Will you extract the entries word for word? Images should not appear in the copy.

GIVEN DATA Start Marker

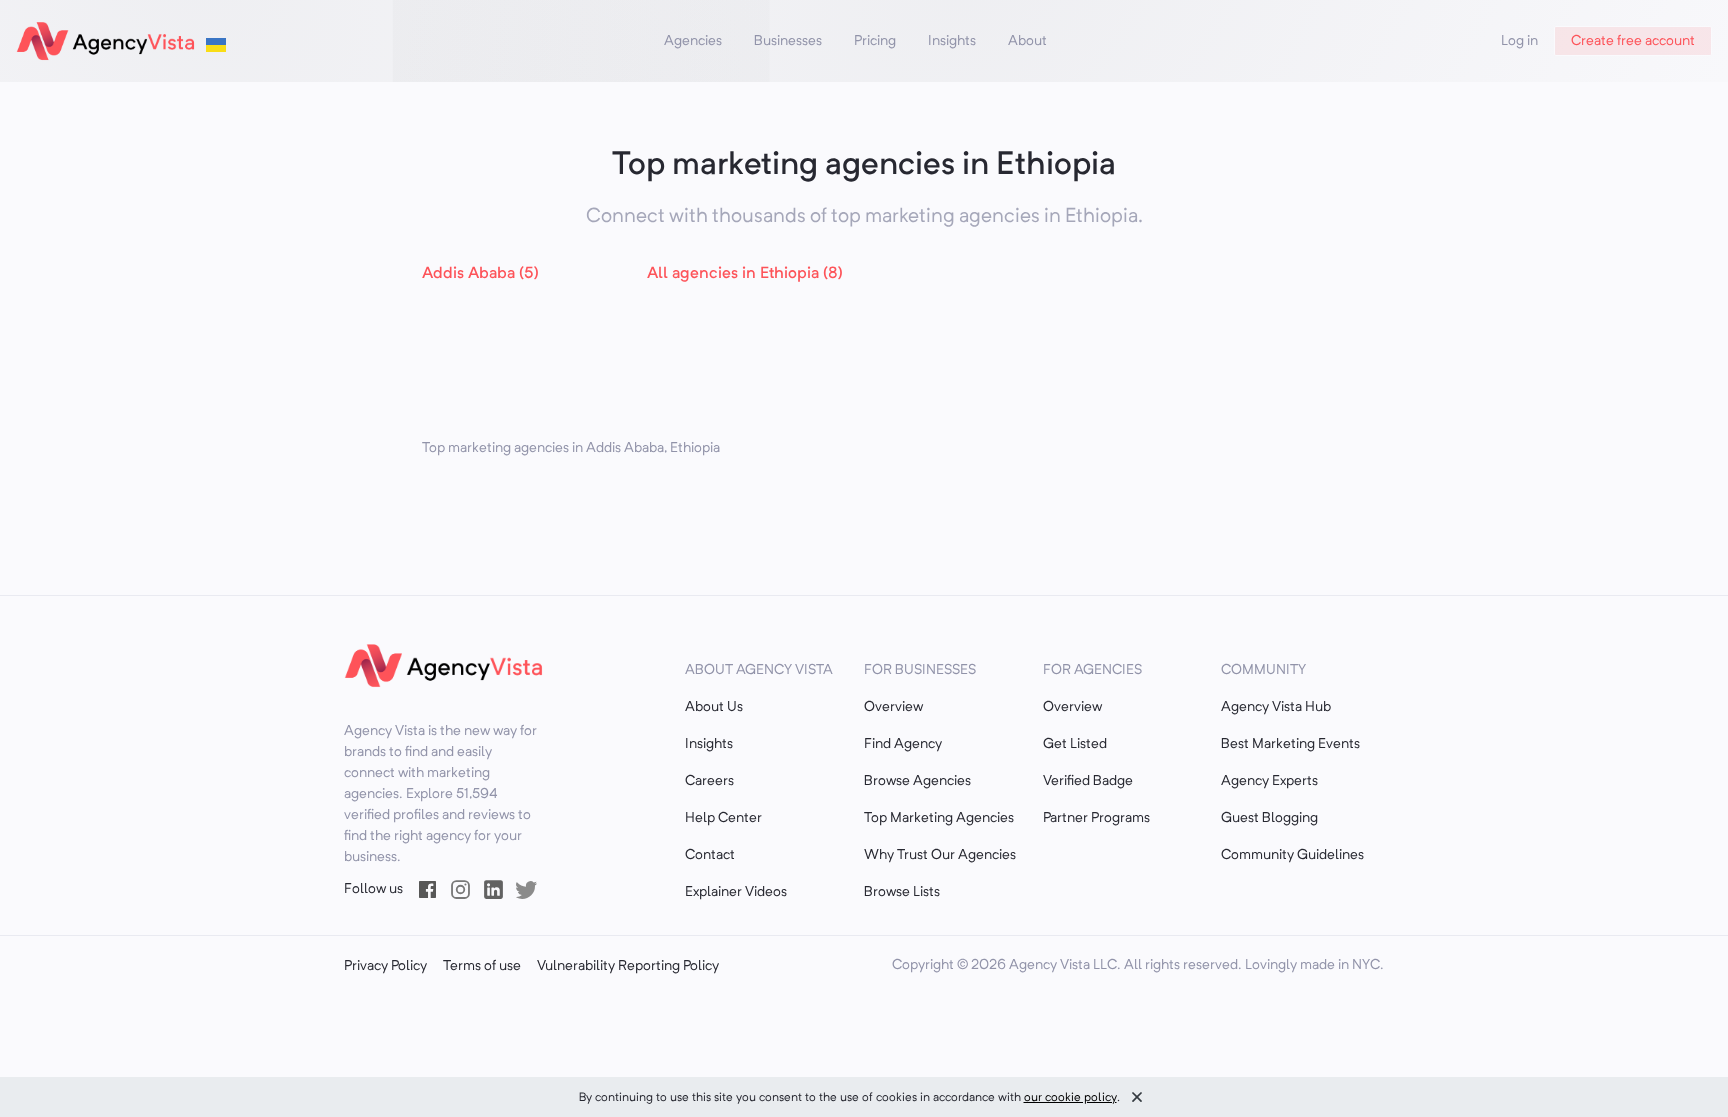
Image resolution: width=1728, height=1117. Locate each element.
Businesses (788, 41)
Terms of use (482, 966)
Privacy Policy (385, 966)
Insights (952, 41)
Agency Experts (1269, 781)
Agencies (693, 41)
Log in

GIVEN DATA End Marker

ANSWER ::
Image resolution: width=1728, height=1117. Locate each element.
Businesses (788, 41)
Terms of use (482, 966)
Privacy Policy (385, 966)
Insights (952, 41)
Agency Experts (1269, 781)
Agencies (693, 41)
Log in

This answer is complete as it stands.